Charlie has a teenage daughter from a frustrated relationship with whom he tries to reconnect, although she doesn’t make it easy for her. However, he is a compulsive optimist who manages to see the best in everyone and knows that she has the talent, intelligence and even the brilliance to stand out from the rest.
Unfortunately for him, time is playing against him and bingeing on junk food only brings him closer to an inevitable end.
self destruction and redemption
Aronofky’s cinema is never simple. He has proven to be a creator who is concerned with subtext, which goes beyond what the words say, and the characters tormented by addiction, faith or themselves and their own delusions.
Here he brings us a marginal character, separated from society who tries to expiate a guilt and go through a duel that leads him to mortify himself in a painful way. The degree of pathos that Charlie achieves is such that there are moments when watching the film is even painful.
Row in your favor an extremely realistic characterization that moves on the margins of the intolerable: it plays the limit of what an average spectator will be able to fit. And that’s why Fraser’s work is so good. It could have fallen into parody or ridicule with tremendous ease but the audience won’t have a hard time empathizing with a man who is broken inside and full of pain.
In addition to having an overwhelming lead performance, Fraser is very well surrounded by few characters but excellently represented by Sadie Sink (Stranger Things), Samantha Morton (The Walking Dead) and a moving Hong Chau who became known in A Big Life and shines with its own light on this occasion (it may be his best work so far).

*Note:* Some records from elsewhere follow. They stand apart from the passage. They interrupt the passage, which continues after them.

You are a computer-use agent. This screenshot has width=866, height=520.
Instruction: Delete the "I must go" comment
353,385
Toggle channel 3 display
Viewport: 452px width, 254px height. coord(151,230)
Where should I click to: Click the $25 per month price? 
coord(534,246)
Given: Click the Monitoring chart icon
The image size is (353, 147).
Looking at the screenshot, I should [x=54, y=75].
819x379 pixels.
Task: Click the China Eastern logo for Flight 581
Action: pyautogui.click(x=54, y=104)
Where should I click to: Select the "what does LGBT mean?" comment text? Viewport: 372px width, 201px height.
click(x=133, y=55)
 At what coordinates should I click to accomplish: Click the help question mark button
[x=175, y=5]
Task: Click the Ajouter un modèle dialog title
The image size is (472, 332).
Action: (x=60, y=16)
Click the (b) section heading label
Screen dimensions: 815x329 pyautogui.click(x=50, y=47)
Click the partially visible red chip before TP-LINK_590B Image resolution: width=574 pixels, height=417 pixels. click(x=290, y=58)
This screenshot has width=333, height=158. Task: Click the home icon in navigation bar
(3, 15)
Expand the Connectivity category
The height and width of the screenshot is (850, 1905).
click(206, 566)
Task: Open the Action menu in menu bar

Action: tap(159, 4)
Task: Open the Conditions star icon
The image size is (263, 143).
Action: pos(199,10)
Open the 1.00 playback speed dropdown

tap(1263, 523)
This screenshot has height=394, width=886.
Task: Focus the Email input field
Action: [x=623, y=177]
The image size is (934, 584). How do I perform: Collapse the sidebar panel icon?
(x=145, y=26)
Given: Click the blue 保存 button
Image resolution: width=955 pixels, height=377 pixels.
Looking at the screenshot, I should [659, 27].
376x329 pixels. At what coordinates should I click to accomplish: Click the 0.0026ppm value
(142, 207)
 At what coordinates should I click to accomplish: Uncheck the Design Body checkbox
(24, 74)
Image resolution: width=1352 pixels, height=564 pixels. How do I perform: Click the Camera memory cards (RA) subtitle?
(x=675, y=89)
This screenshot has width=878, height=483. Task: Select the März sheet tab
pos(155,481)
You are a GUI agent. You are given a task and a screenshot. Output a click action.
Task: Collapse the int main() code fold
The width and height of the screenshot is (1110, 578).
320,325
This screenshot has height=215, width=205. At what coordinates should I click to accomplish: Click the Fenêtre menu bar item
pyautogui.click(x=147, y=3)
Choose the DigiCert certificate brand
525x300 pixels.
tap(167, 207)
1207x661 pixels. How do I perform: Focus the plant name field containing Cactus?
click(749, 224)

The Whale It comes up in an overflowing final section in which it is revealed what has led this man to find himself in such a situation and to what extent he is a person aware that he is killing himself in the most horrible way imaginable, without leaving to think of others, while continuing to try to make the world a better place. He is a doomed man…by himself.
Aronofsky makes the most of his situation and turns each move into a feat, narrating everything from almost a single place and with small but very significant spaces.
The parallels with “Moby Dick” are one of the reasons for the script and the title given to the work and now the film. It is very hard, but it is worth it. Stay away those with a delicate stomach.